Other shoppers said they’d given up on the loyalty program altogether, saying the program was a "money-grab" by the store that was offering a reward that wasn't worth the increased money spent.

"Mine is, spend $190 once for 2500 points. That is $12.50. Have been getting the offer twice a week. No thanks," one customer commented.

"I stopped trying to spend what they wanted me to, to get the bonus points," they wrote.

A customer was sent a Flybuys offer (left) that she says is 'a joke'. It requires her to spend $300 each week for four weeks in order to get bonus points. Source: Supplied

"I just see it now as a money grab for them," commented another.

"I keep getting shops for $200, even though I spend $100. The first offer was for 8000 points, now I'm down to 2000 points for the same $200 shop offer. Duh. decreasing incentive. Good one Coles,” said a third.

Smart shoppers share their Flybuys secret hack

While some shoppers were left confused by their offer, several others had worked out how to make the offer eligibility work in their favour.

"Make a second Flybuys account use it for a while once the price increases check the other one, it should have dropped down," one person wrote.

"They rise the more you do them and it bases it off how much you spend each week or fortnight and then pushes it up to try and make you spend more, so my partner and I rotate our cards as soon as one busts past our normally weekly to fortnightly amount, we swap cards and its back down on the other."

Meanwhile, other shoppers said the trick was to vary your shops between different grocery stores to take advantage of the lower spend offers.

"Mine is $100 a week because I stopped using these offers. The more you use them the higher they get for you," one said.

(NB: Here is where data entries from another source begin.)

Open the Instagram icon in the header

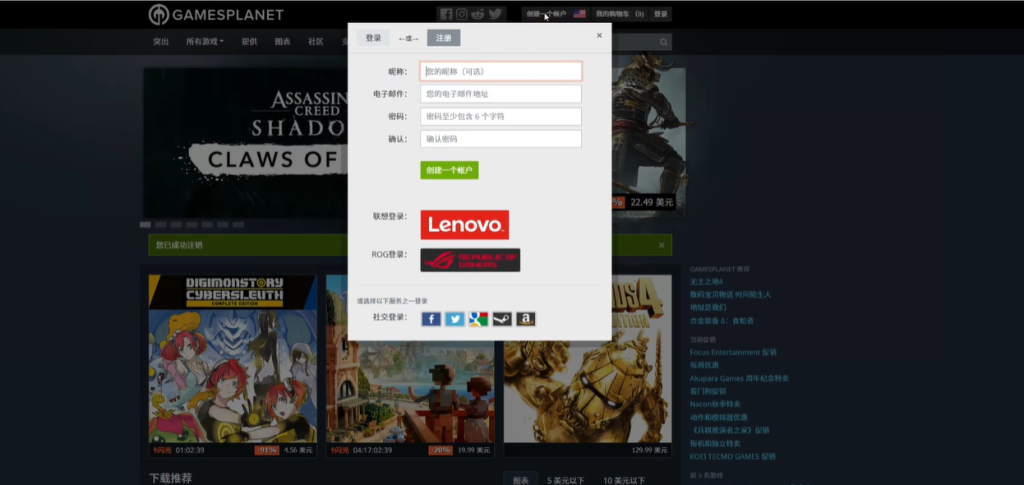click(462, 14)
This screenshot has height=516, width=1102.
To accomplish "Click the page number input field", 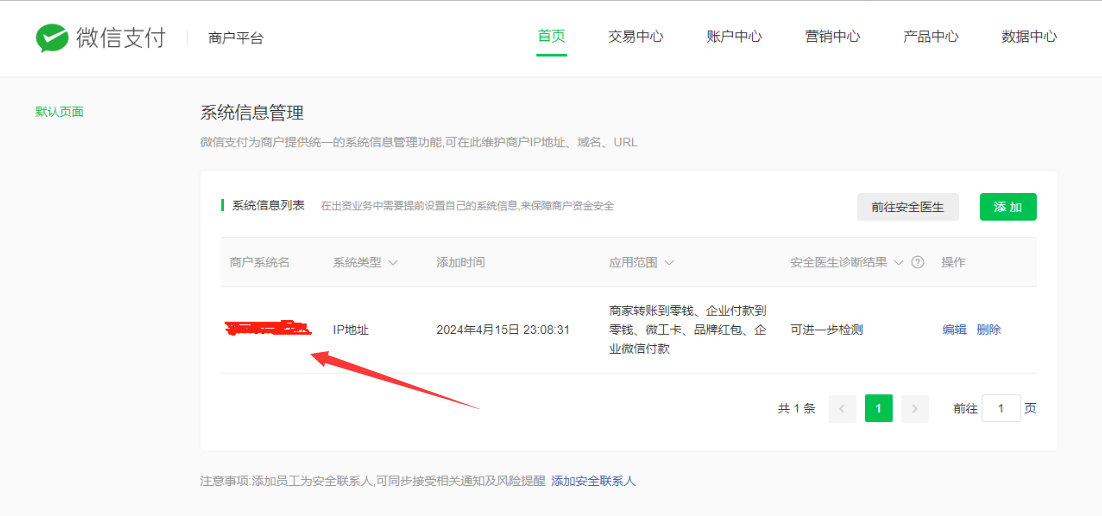I will click(x=1001, y=408).
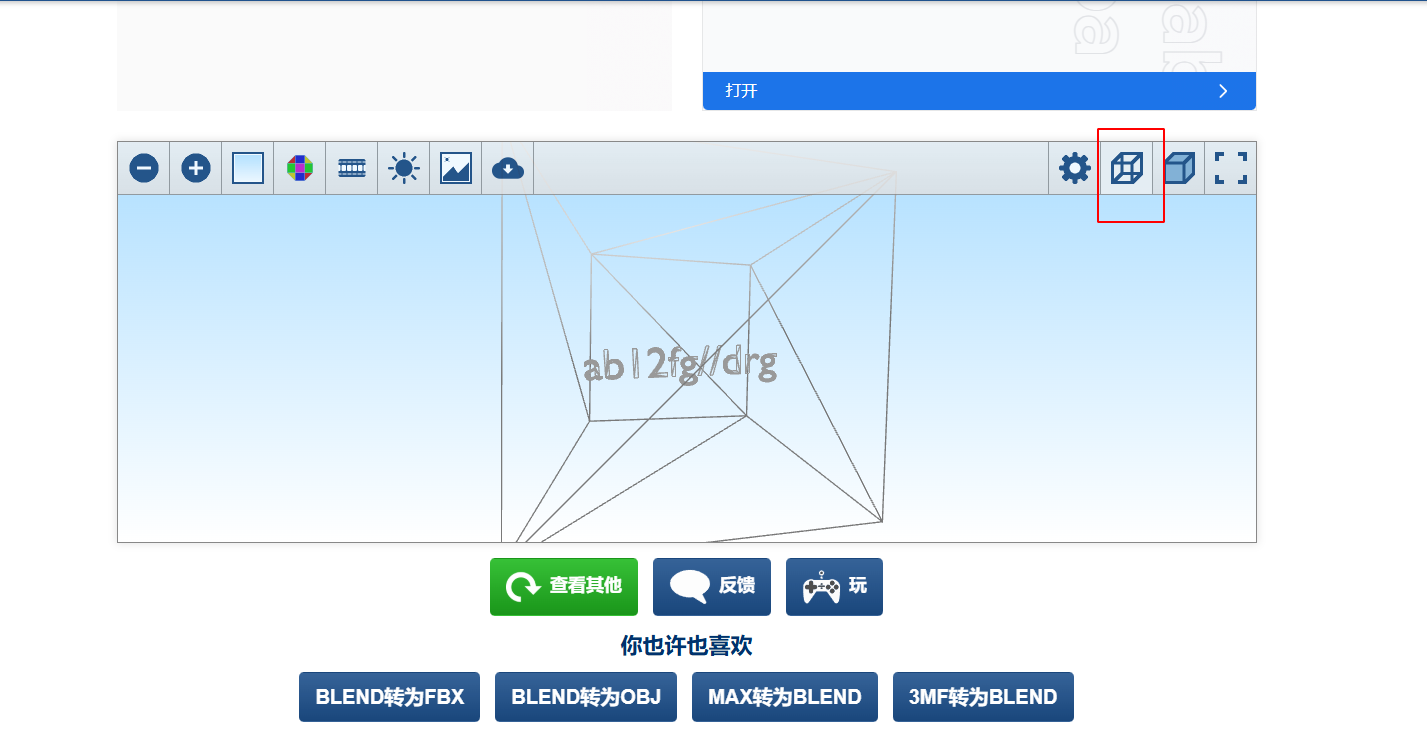Screen dimensions: 1427x752
Task: Open the BLEND转为FBX converter link
Action: pos(389,697)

"Just wait a while and it will drop back down. It is ridiculous though, they know by your shopping patterns that you wouldn't spend that much," another added.

Consumers aren't happy with some of the deals offered with supermarket loyalty programs. Source: Creative Commons
Consumers aren't happy with some of the deals offered with supermarket loyalty programs. Source: Creative Commons

Supermarkets track spending using loyalty programs

Gary Mortimer, a professor of marketing and consumer behaviour, said while he didn't specifically know the metrics retailers used to track shoppers' activity, supermarket loyalty programs did monitor how customers shop.

"When you use a Flybuys card, Everyday Rewards card or any loyalty card for that matter, the retailer is able to access and track your frequency of shop, average basket size and the types of products you would most likely buy," he told Yahoo News Australia.

“Retailers will induce demand or encourage you to shift your purchase transactions to different brands within the category through bonus points.

"If you regularly buy Nestle chocolate they might entice you to buy Cadbury chocolate or their own brand of chocolate and for making that switch you are rewarded with some level of points."

At the end of the day, he said the way loyalty programs will work for you is based on the type of shopper you are.

"There are two types of loyalty consumers. There are passive consumers who scan their loyalty card and really don't know how many points they've accrued, they never redeem the points and they aren't swayed to switch their purchasing behaviours or frequency," he said.

"The others are active loyalty consumers who understand the metrics behind the offers and do the calculations. They actively buy products they need but also base them on their term in that investment."

Yahoo News Australia has contacted Flybuys for comment.